Goal of the exercise: Transcribe exactly, and only, the lines from the one with "Task: Open the Solution search magnifier icon" through the end of the records below, including both of those lines. Skip all pictures.

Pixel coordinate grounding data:

════════════════════

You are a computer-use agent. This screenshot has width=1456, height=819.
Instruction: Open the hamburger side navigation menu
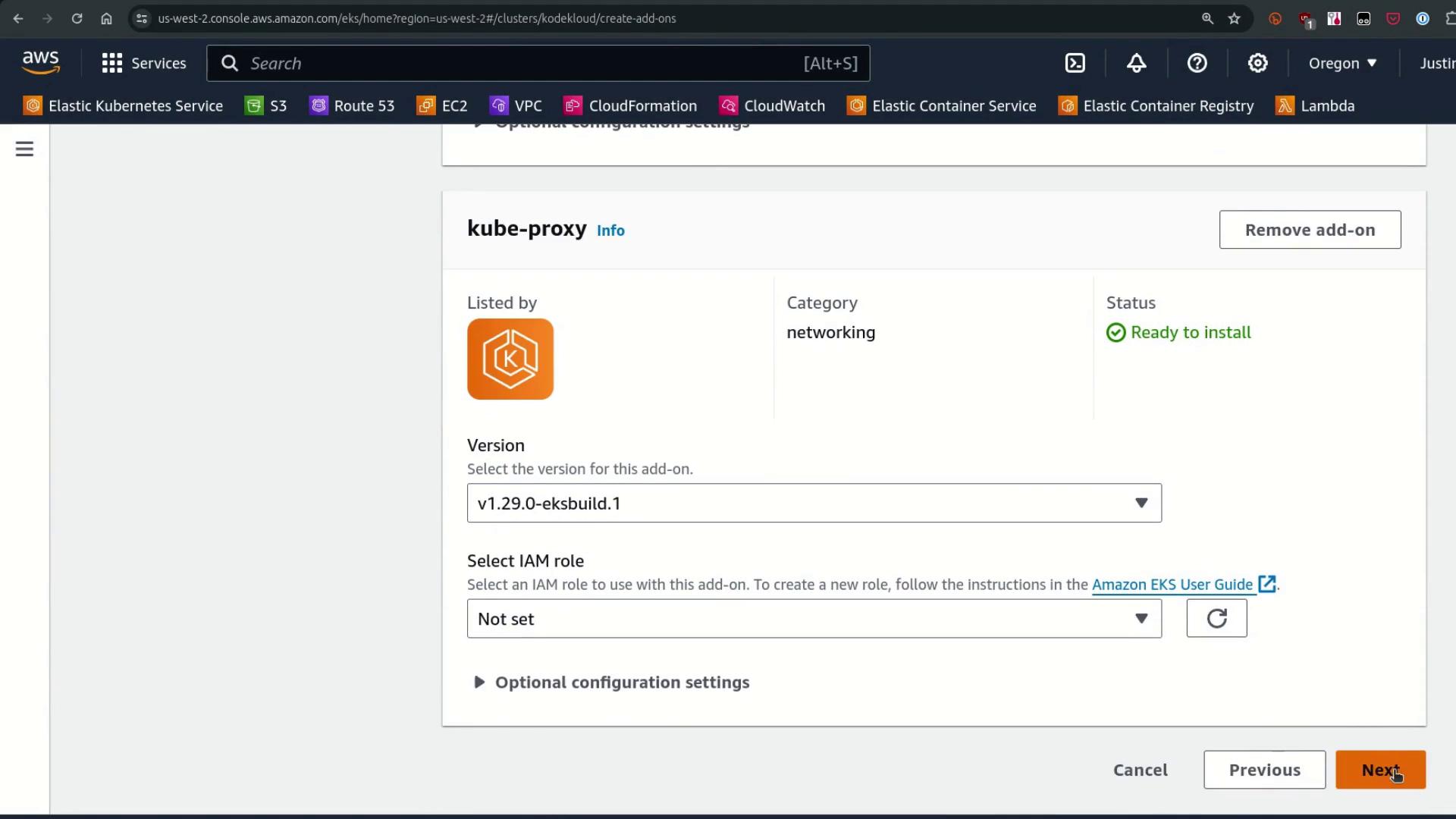pos(24,149)
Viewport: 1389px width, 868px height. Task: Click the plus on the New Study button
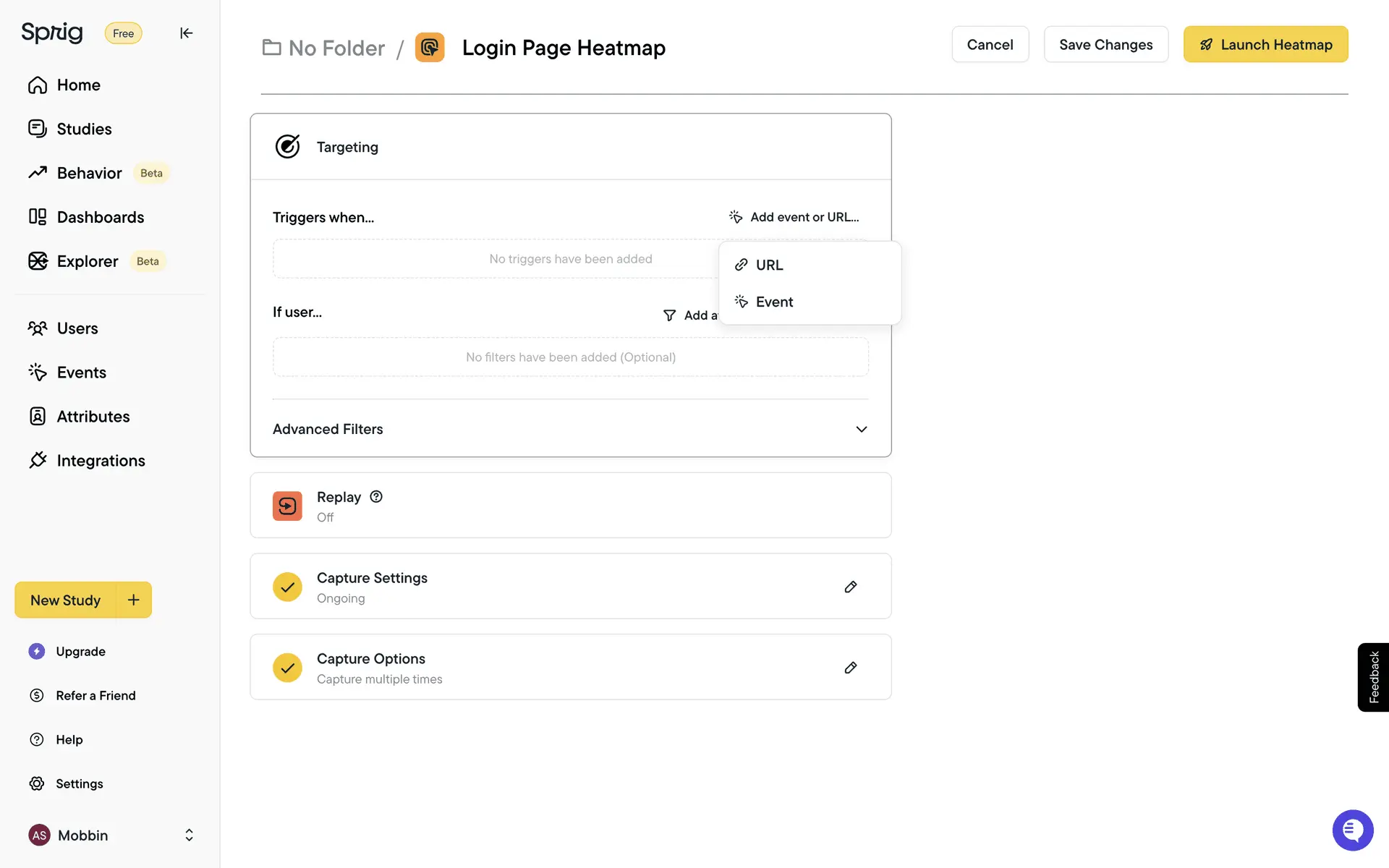pyautogui.click(x=134, y=600)
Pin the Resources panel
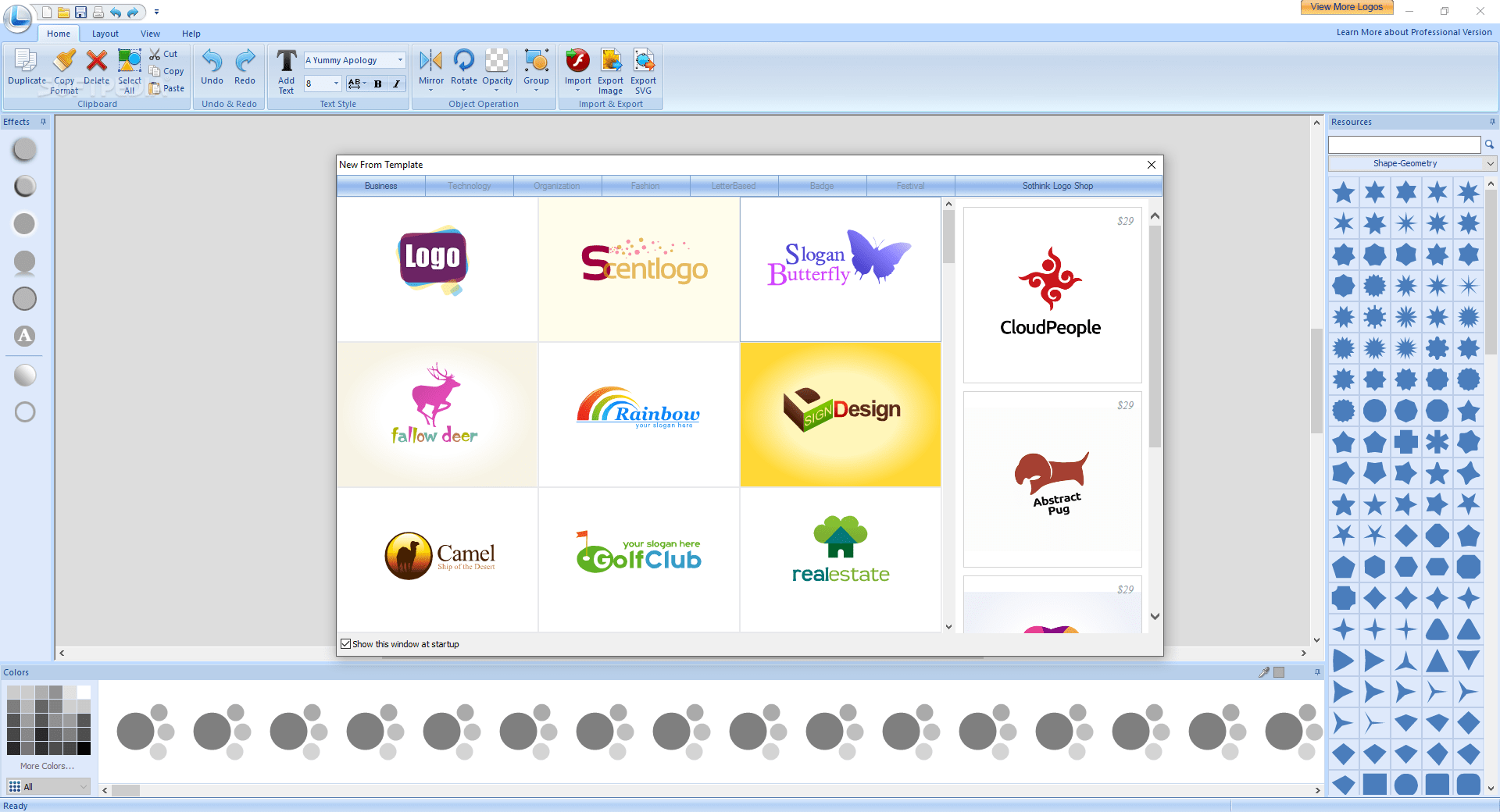Screen dimensions: 1500x812 [x=1492, y=122]
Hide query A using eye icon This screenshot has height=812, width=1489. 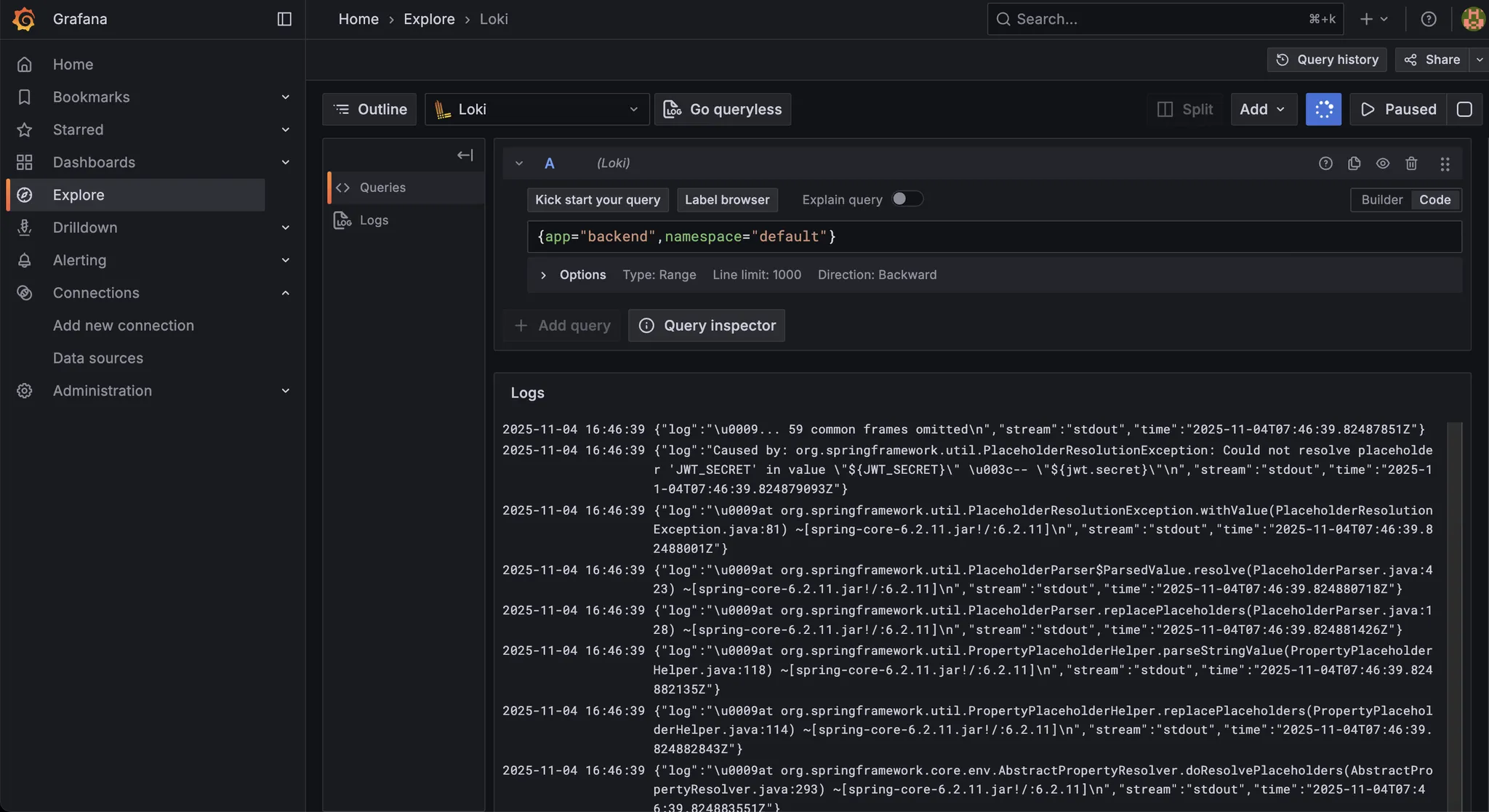[x=1382, y=164]
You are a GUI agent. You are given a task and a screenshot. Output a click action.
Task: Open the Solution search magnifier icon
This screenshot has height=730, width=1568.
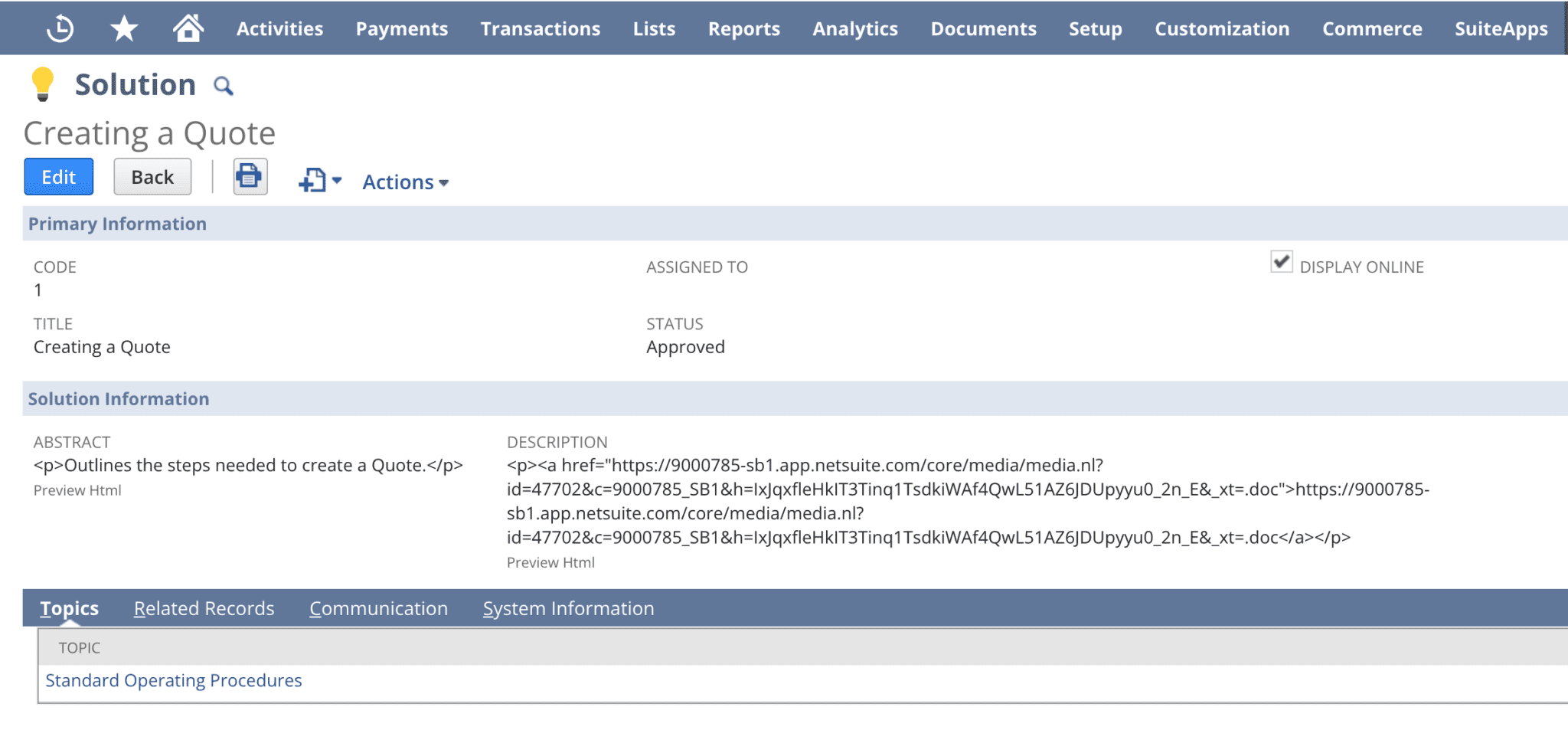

════════════════════

Completed task:
Task: Open the Solution search magnifier icon
This screenshot has height=730, width=1568.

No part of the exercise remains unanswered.